Because myelin prevents anything from moving out of or entering the axon, these sheaths run in a bead-like pattern. Where each ‘bead’ meets the next is a small gap called the node of Ranvier. Here, the lack of myelin means that ions can keep the action potential strong enough to travel to the end of the nerve. You can clearly see the gap of the node of Ranvier between the dark-stained myelin sheath in the photograph below.
Neuron axons are always singular, but a single axon can split (bifurcate) to create two branches.
Neuron terminals or nerve endings branch out from the end of the axon to form the neuron synapse – the meeting of the neuron with the next cell’s membrane. This part of the neuron cell is the presynaptic complement; the postsynaptic complement is found in the dendrite (where it receives information via neurotransmitters or electrical charge from the preceding cell).

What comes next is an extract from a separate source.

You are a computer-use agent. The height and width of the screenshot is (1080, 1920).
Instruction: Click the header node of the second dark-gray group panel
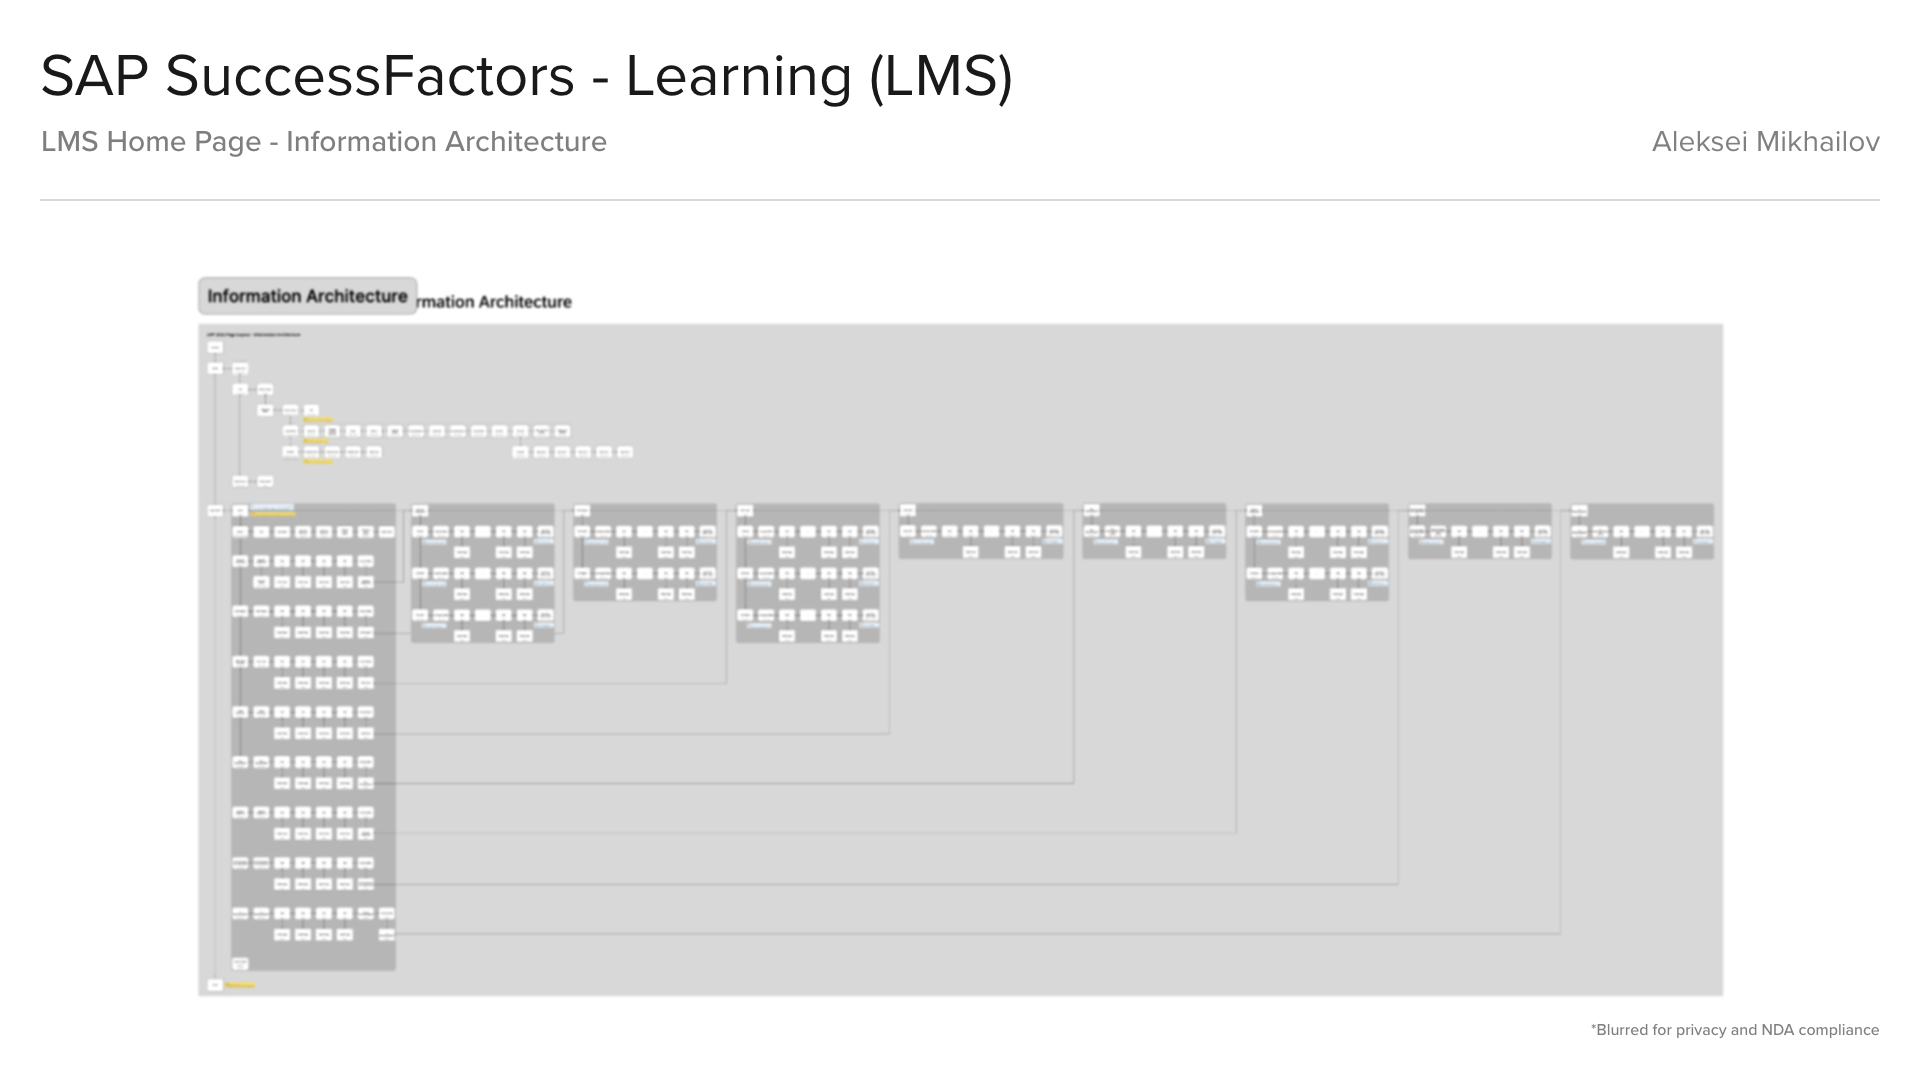tap(420, 511)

At the end of the neuron terminals are boutons (terminal buttons). The terminal buttons of excitatory nerves are usually C-shaped and fit closely to the rounded dendrite of the next nerve – rather like a ball-and-socket joint. Inhibitory neuron terminal buttons tend to be flat and sit flush to the membrane of the next cell.

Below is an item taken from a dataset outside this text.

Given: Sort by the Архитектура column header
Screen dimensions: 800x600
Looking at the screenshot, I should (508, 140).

Neuron terminals have large numbers of mitochondria as they need to continuously release stored vesicles of neurotransmitters. These vesicles open at the terminal membrane, allowing released neurotransmitters to travel through the tiny gap (synaptic cleft) between the terminal and the receiving end of the next neuron cell. This is how an action potential creates a response in the postsynaptic cell. Terminal boutons or buttons also reabsorb any remaining neurotransmitters left in the synaptic cleft after a message has been sent on.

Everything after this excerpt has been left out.